If they win and gain more than 150 seats in the Greek Parliament, Kyriakos Mitsotakis’s party will be able to agree to the lenders’ terms and clinch an SLA, allowing him to be the prime minister that oversees Greece’s progression through the virtuous stops along the way to an exit from the programme. The same could apply if New Democracy wins but does not gain an outright majority, forcing it to work with other opposition parties, such as PASOK and Potami (should they make it into Parliament) to form a coalition.

There are two ways in which there could be a dramatically bad turn. One is if a New Democracy government is unable to reach an agreement with the lenders. Mitsotakis has insisted that he will negotiate better terms, which seems a highly optimistic claim given the fate of previous opposition leaders in Greece who claimed exactly the same thing. Also, SYRIZA in opposition following snap elections would very likely be a reincarnation of its older, more militant, self, perhaps creating an environment of extreme political and social tension. After all, despite suffering brickbats for signing the third MoU, Tsipras could argue to his followers that he drew the line somewhere.

The other danger is if the snap elections are inconclusive and repeat polls are held using the proportional representation system (as per the overhaul of the electoral law approved by Parliament last year), this would lead to political paralysis. In either of these situations, the possibility of Greece defaulting on its July debt obligations and crashing out of the eurozone would be high.

Merkel can’t sign

The other potential stumbling block is Germany, which may be reluctant to agree to the kind of debt relief that the IMF is demanding to return to the Greek programme.

If an SLA is agreed, the next step will be for the Greek Parliament to vote the necessary measures. After that, the IMF and the eurozone would have to settle the issue of debt relief and the fiscal path that Greece has to follow for the coming years.

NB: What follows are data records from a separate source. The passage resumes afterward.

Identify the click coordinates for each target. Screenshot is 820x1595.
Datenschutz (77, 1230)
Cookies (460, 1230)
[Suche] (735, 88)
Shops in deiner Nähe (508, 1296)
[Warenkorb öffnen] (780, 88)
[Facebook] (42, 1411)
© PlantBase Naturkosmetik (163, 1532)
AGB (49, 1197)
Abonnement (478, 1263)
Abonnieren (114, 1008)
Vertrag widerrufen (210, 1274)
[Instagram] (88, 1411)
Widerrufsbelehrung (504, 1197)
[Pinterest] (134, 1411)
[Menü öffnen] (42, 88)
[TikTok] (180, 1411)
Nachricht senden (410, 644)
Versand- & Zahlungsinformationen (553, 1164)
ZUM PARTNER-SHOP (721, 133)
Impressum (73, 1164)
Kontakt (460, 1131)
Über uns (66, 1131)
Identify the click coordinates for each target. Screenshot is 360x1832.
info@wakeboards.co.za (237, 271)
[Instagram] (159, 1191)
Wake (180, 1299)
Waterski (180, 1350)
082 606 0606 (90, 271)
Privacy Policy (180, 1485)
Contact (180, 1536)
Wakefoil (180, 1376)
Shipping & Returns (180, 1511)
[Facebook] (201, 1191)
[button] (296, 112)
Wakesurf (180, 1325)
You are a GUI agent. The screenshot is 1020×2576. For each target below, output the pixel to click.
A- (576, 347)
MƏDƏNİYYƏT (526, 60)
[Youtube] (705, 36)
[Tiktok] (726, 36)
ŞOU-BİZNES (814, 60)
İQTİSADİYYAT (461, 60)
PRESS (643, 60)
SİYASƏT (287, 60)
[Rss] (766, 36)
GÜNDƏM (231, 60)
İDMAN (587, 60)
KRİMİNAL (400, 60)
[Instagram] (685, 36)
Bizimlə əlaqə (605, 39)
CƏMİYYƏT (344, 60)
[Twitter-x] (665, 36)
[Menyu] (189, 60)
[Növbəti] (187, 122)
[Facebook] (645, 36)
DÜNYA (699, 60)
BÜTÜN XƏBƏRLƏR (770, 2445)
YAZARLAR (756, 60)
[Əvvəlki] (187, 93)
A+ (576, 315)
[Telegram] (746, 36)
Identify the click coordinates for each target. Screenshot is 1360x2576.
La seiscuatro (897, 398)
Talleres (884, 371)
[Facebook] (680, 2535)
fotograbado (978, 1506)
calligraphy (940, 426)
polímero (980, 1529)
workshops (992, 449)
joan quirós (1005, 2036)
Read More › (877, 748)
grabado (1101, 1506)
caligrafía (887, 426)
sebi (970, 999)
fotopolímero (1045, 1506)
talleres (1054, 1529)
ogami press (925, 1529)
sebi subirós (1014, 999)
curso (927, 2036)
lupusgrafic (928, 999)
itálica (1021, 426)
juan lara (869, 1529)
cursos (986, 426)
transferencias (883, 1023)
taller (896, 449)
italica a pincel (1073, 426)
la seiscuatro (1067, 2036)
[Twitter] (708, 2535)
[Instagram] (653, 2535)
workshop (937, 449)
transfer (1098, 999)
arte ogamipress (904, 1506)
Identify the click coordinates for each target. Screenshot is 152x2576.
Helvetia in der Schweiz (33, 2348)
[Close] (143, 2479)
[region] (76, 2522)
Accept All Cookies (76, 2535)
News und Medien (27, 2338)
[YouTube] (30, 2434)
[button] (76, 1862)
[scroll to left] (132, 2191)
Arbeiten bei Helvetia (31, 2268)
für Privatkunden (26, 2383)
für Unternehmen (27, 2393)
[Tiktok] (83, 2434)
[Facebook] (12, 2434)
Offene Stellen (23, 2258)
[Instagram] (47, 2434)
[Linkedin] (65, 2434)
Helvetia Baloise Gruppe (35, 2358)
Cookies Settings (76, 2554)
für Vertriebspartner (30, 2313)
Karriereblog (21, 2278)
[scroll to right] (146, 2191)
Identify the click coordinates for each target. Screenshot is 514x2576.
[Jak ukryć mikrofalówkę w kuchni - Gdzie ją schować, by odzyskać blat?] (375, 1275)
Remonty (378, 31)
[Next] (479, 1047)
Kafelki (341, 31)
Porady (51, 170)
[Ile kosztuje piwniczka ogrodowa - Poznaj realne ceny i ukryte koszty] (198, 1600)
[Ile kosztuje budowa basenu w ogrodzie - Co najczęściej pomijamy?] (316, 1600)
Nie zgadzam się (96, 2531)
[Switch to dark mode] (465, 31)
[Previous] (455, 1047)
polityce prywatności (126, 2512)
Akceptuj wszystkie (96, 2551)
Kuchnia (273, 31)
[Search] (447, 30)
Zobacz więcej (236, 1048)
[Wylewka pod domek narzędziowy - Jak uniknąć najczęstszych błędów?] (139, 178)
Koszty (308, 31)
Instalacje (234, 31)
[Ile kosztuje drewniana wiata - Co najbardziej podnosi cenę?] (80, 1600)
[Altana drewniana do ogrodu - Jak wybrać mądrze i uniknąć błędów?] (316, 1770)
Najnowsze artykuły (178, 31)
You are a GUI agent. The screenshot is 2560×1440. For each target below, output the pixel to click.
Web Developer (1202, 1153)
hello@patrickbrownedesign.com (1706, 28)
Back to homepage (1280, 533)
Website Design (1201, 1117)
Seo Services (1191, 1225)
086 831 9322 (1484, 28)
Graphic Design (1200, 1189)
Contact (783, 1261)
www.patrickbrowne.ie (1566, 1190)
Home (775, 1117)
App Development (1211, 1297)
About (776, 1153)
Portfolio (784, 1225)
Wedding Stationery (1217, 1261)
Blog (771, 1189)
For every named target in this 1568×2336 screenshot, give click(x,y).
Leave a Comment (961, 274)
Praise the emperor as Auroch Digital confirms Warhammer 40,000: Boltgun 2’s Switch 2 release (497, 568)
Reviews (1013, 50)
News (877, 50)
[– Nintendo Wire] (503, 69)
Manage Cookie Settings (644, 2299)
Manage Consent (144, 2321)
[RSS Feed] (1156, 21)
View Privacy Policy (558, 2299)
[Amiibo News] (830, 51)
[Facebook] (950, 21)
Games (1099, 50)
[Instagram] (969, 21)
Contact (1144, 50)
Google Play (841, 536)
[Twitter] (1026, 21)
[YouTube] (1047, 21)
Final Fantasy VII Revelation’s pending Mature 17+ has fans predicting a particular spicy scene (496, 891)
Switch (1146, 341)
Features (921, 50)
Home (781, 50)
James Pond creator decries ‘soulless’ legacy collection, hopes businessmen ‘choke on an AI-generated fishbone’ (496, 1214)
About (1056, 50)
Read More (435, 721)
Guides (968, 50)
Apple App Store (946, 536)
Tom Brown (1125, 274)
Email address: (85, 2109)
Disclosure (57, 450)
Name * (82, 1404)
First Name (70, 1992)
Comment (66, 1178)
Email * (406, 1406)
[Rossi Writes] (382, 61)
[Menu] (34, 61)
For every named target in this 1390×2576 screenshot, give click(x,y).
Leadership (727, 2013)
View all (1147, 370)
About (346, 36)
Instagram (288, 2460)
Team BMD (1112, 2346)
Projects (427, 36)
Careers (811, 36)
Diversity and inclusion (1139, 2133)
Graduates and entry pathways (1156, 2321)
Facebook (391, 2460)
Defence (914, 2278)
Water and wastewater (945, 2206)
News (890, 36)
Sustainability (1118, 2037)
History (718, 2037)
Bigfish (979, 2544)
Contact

If German Chancellor Angela Merkel decides to wait until after her country’s federal elections in September to agree to any debt relief package, this will likely dent Greek growth hopes in 2017, leading to 2018 being the real year of recovery. At that point, in the absence of any political instability, Greece should be able to stay on track and regain market access, allowing it to exit the MoU when it expires in the summer of 2018.

However, if the debt agreement is put off further and Berlin refuses to agree any deal before the end of the programme, this delay will lead to the economic stagnation Greece saw in 2016 continuing in 2017 and carrying over into 2018.

This will mean that a return to the markets is not possible for Greece and, on expiry of the current programme, Tsipras will be forced to sign a fourth bailout. If he agrees, then the process for exiting the new MoU will begin all over again. If he refuses, then snap elections will be needed and the scenarios that flow from that event will come into play.

The Greek crisis never evolved in a linear way, since the situation was so fragile that even minor shocks threw it off track and decisions within and outside of Greece shook up the country.

Decision-makers have in front of them a path that can lead Greece out of the miserable state it has been in for the best part of a decade. The stops along the way are not easy to reach for anyone but the prospect of a wrong turn carries considerable peril. For now, we have to wait and see where next for Greece.